11 listopada 2016 w Czechowicach-Dziedzicach odbyl się XXV Bieg Niepodległości. Na starcie biegu stanęło 553 biegaczek i biegaczy, co sprawiło, że ten bieg był największym Biegiem Niepodległości na dystansie 10 km na Śląsku.
Startujący w nim nasz reprezentant (TTA Bieruń) – Mateusz Szubert – na dystansie 10 km uzyskał znakomity czas 39:08,1, co dało mu 22 miejsce w kategorii OPEN oraz 9 miejsce w kategorii wiekowej M20.
Był to zarazem ostatni, piąty start w Pucharze Carbo Assecura. Po czterech biegach Mateusz zajmował drugą lokatę za stratą 0,5 punkta do prowadzącego.
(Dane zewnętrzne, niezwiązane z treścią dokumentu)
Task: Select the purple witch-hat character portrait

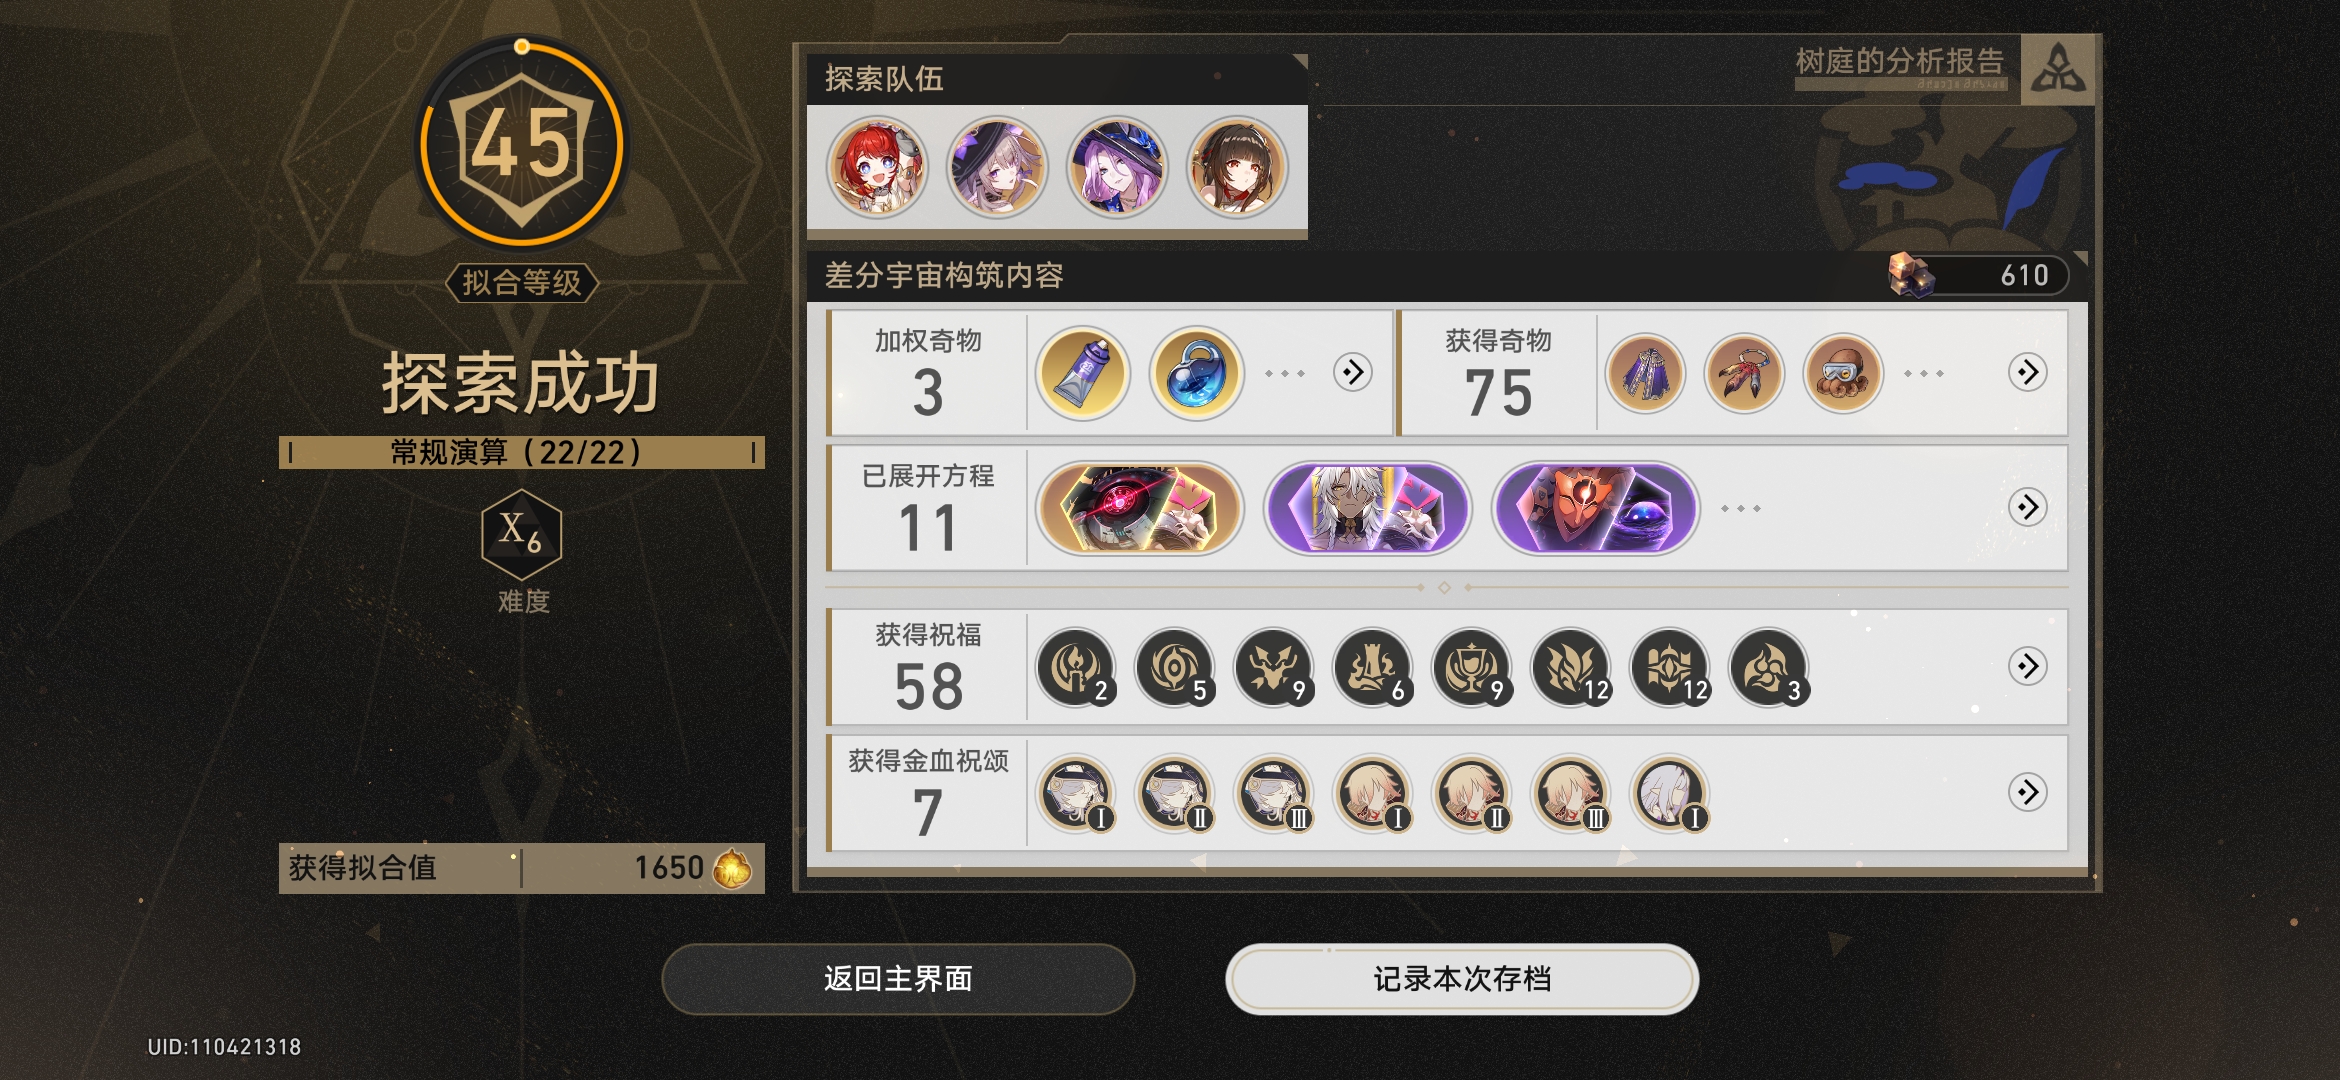Action: click(1117, 167)
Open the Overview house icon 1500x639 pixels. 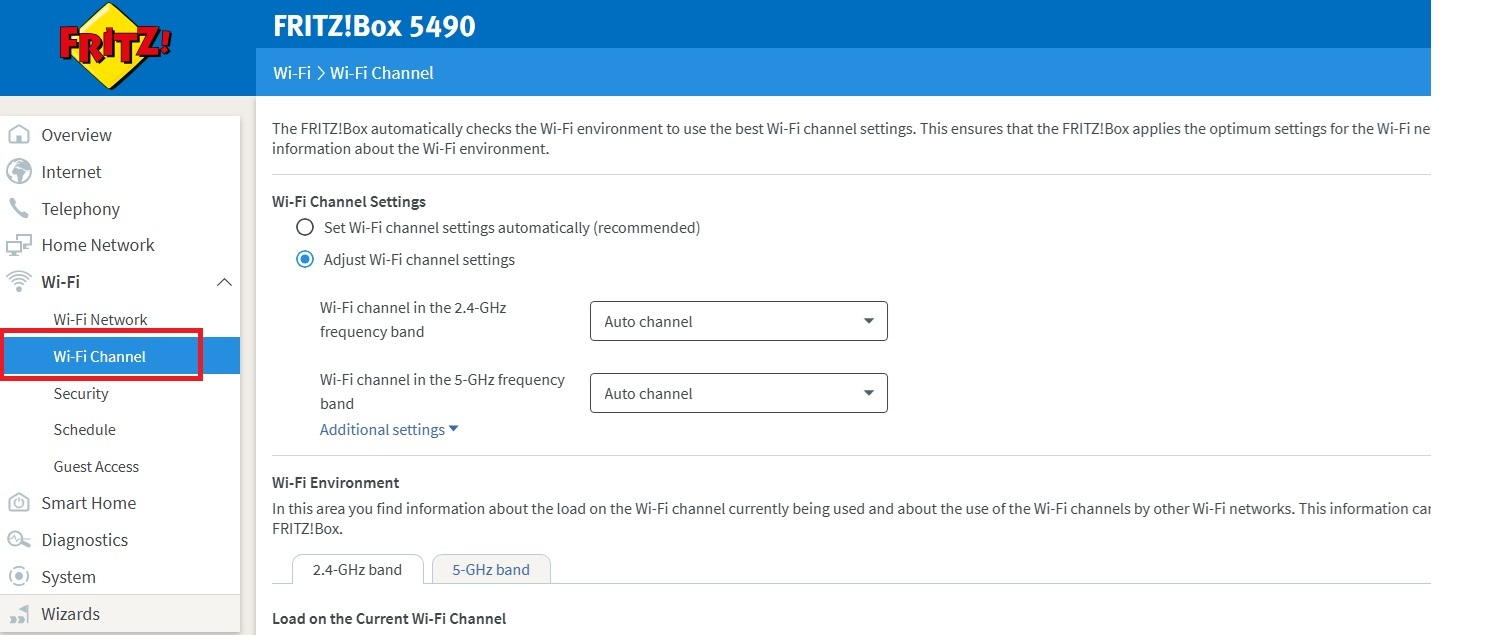19,135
Założenia na bieg – mówi Mateusz – byly proste: biec cały czas za moim przeciwnikiem i na 8 kilometrze spróbować zaatakować, jeśli starczy sił. Po 6 kilometrzach szczęście się do mnie uśmiechnęlo i mój rywal pomylił kierunek biegu. Zyskałem przewagę 50 metrów, a w głowie tłukła się tylko myśl, że teraz nie można już tego zepsuć. Żeby stanąć na najwyższym miejscu podium musiałem być minimum dwa miejsca nad aktualnym liderem. Tempo pierwszych 6 kilometrów nie było zawrotnie szybkie, więc starczyło sił na mocną końcówkę, dzięki której bieg ukończyłem sześć pozycji nad aktualnym liderem. Na mecie niedowierzanie i euforia. Po biegu w Osieku, podczas którego stracilem fotel lidera przez chorobę (zaatakowala mnie dzień wcześniej) myślałem, że już wszystko stracone. Ale udało się, wywalczony Puchar Carbo Assecura jest mój, w myśl teorii „szczęście sprzyja lepszym”.